TASK> Lines with the string "height" in the data below: report how many there are, and write nothing but the number.

DATA UNDER STUDY>
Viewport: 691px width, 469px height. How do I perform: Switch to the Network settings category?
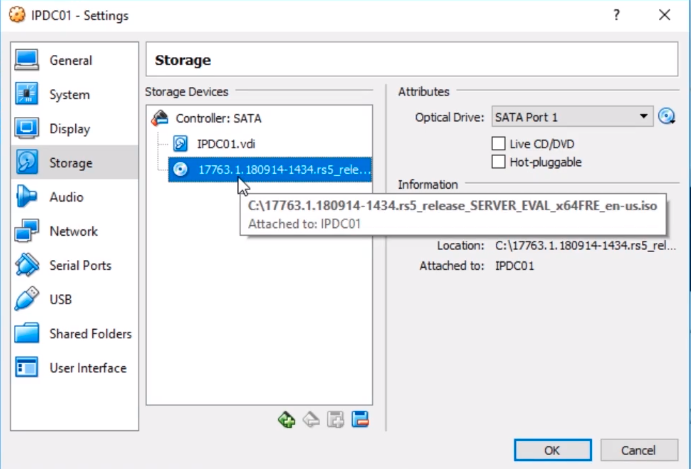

==

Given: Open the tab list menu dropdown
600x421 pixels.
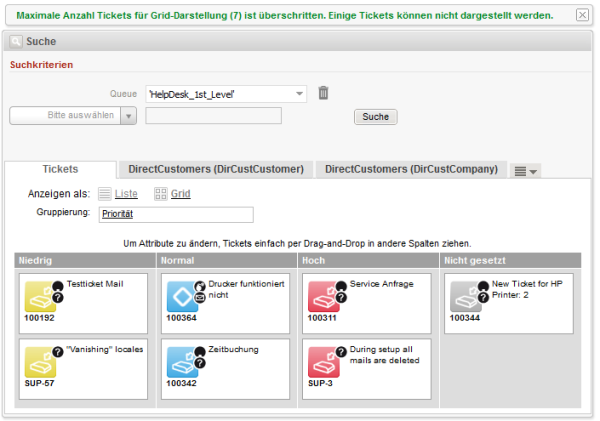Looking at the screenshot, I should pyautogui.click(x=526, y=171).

---

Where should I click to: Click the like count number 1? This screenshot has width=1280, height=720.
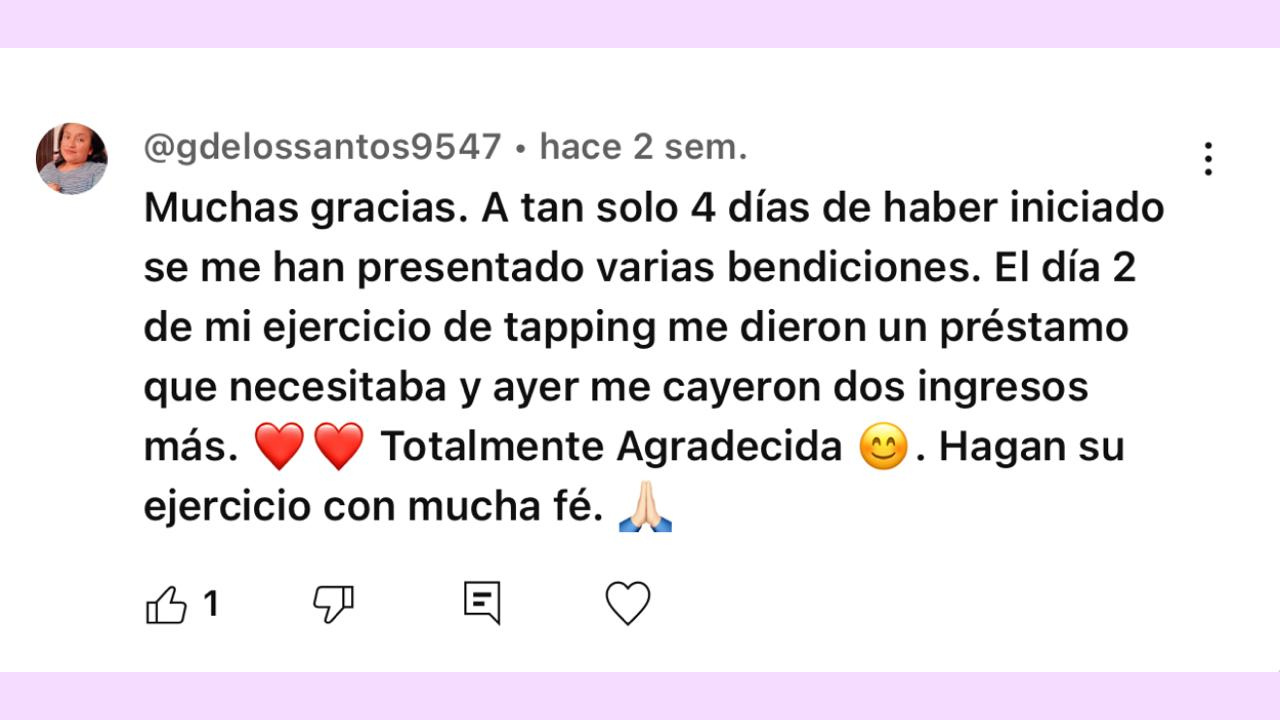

RESULT OF THE TASK> 2